Another one is ‘natural,’ which means that the product does not contain artificial additives or preservatives; however, this term is unregulated. It is important to note that the FDA does not directly define or control the use of the term, so its definition may be quite flexible. Some all-natural foods are processed without the addition of any chemicals and additives, while others contain natural flavours, sweeteners, colours, and natural preservatives for enhanced shelf-life. Bottom line? “All-natural” gives little insight. A list of ingredients is provided; please check it for more information.
For meat, eggs, dairy, and packaged foods with ‘organic’ on the label, this means the food was grown, processed, handled, and certified according to the USDA organic standards. Organic livestock do not receive antibiotics or any growth-enhancing hormone, and they are fed on organic feed, not containing any form of animal byproducts. Organic crops are produced using methods that exclude most conventional plant protection measures, synthetic fertilisers, biotechnology, and ionising radiation. The soil and water quality also cannot be less than the standard required for agriculture. Even though “organic” is closely monitored, it does not necessarily mean that it is healthy, as these foods contain fat, salt, and sugar.
Free from GMO and non-GMO labels denote that a food product has been produced without using genetically modified organisms. GMOs are plants or bacteria whose genes have been modified in a laboratory through rDNA technology to possess a particular characteristic despite the fact that most GMOs have been developed for herbicide tolerance and insect resistance with the aim of increasing crop productivity. If you prefer to avoid GMOs for personal reasons of principle or because of an allergy, there is another label to look for: the butterfly of the Non-GMO Project. This is an independent non-profit organisation that provides assurance that a product has been tested and audited to contain less than 1% GMOs.

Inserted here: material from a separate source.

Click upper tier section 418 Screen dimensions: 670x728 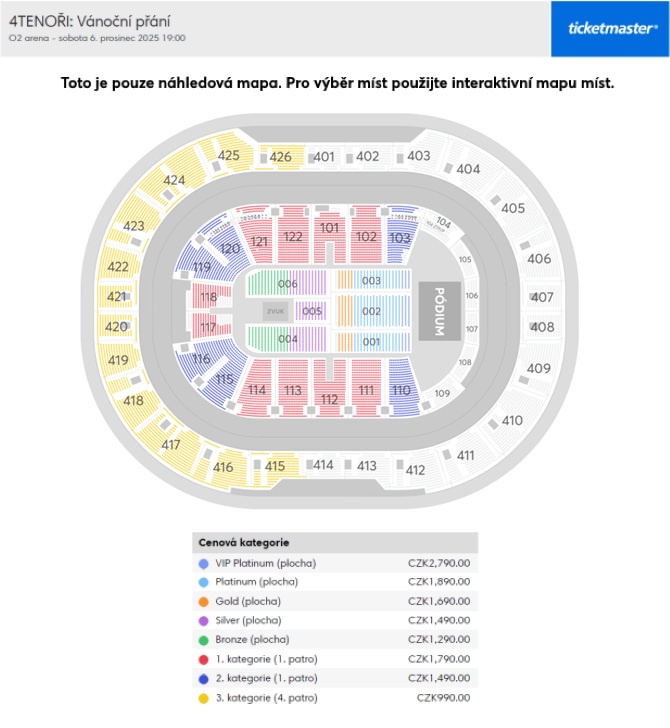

Diarrhoea, bloating, and fatigue are some of the reactions that celiac disease or gluten-sensitive individuals get after taking foods containing gluten and, therefore, should take gluten-free foods. Fortunately, the FDA set criteria for the use of this label. In order to be marked as gluten-free, a food can have no more than 20ppm of gluten in it. Gluten-free oats are naturally gluten-free but are usually contaminated; purity measures make sure that the oats are not contaminated with any gluten. The oats used should be certified gluten-free to avoid any problems for people with gluten intolerance. Other grains that are naturally gluten-free include corn, quinoa, rice, amaranth, and buckwheat. Soy sauce is just an example of many condiments that contain gluten; therefore, one should always read the labels.

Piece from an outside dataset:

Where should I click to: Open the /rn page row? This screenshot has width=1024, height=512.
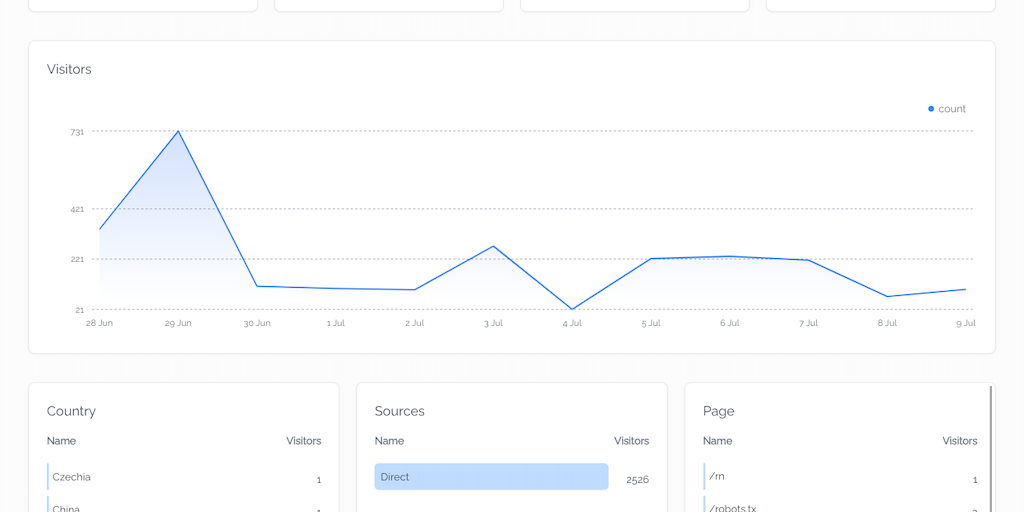click(840, 477)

Food items that mention something like ‘one serving contains calcium’ or ‘this package has antioxidants’ might seem healthy, but they are not. The FDA controls some nutrient content claims. For instance, for any food to be categorised under the “good” source, it must contain 10-19% of the daily recommended amounts per serving. When assessing the quality of the nutrients provided by foods, the term “excellent” refers to a percentage of more than 20 percent per serving. A low sodium serving is considered 140 milligrams or less. Suppose it is helpful to know the amounts of nutrients but also consider the overall perspective. Well, guess what? Candy is not instantly transformed into healthy food just because it has calcium or antioxidants added to it!

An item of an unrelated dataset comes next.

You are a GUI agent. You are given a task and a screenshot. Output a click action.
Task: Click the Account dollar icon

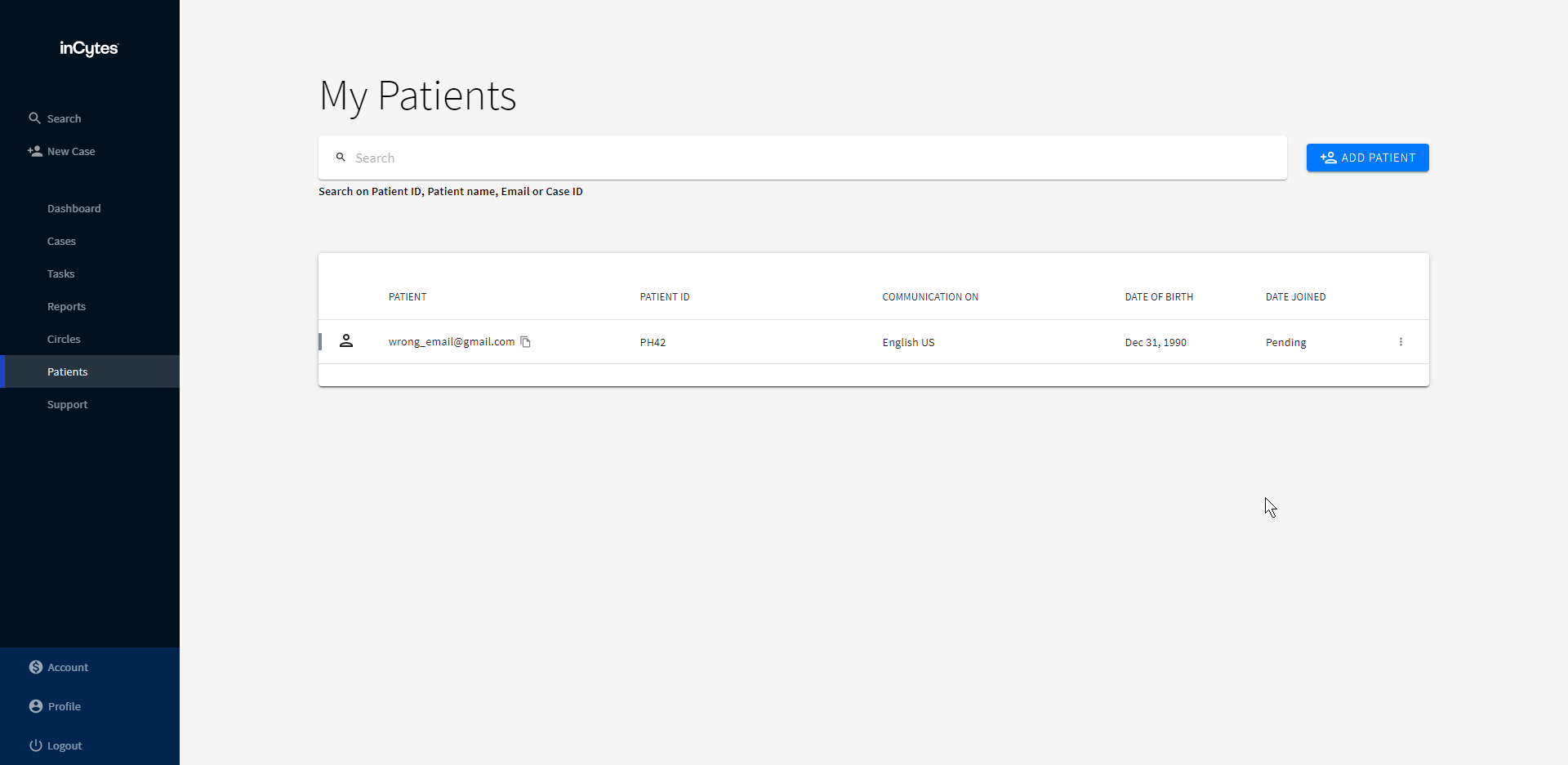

The next time you stand before shelves of food items, do well to refresh your mind with this simple analysis in order to understand what those so often uttered phrases on food labels mean. It eliminates the confusion created by the various marketing jargon, and the customer is left with the reality: the ingredients and nutrients to consider for the specific health objectives at hand. Do not judge a food by its cover – it is one of the best pieces of advice that can make you a wiser shopper.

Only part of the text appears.